I have ordered a couple of tubes of Sikaflex 512 following some research on here. However the current sealant is a kind of gunky black tar like stuff which looks like it might be messy to remove. I obviously want to clean up the areas being tackled thoroughly and was wondering if white spirit or similar would be the correct approach to lift and clear it all. 

Picture of somewhat ugly current roof shown below.


----------



## tramp (May 25, 2005)

hi jimbo,
the tool you require is a old wooden spatular so you dont scratch roof or dig holes  .
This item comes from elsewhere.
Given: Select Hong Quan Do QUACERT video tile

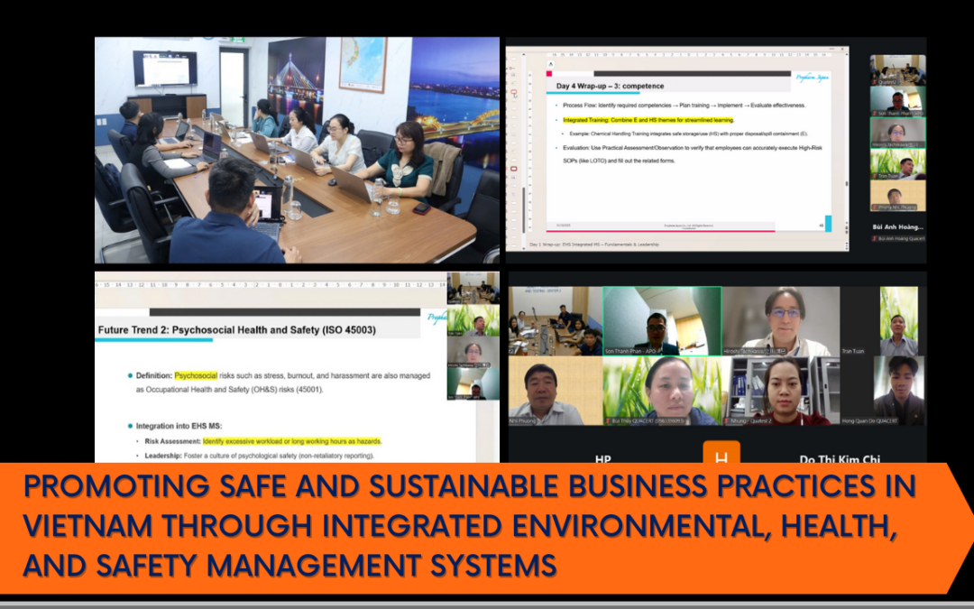Looking at the screenshot, I should 898,390.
heat up old sealent with either a hot air gun on low or a hair dryer but dont let the misses cach you :roll: . then when sealent becomes plyable just scrape off and place in rubbish bag quicklt to prevent stuff getting everywhere.

then clean surface with white spirits and leave to evaporate and dry then apply new sealent in a warm dry enviroment.

hope this helps

tramp


----------



## 108717 (Dec 12, 2007)

Tramp
Thanks for thorough and swift reply. Confirms exactly the approach I was going to take. 

I have a hot air gun so I'll be using that. As for a damaged hairdryer it would be more likely to be me that would get upset. Then again I have a spare.....unlike my straighteners......

And the guy in your avatar is in the position I will be adopting on the roof of our 'van for most of saturday


----------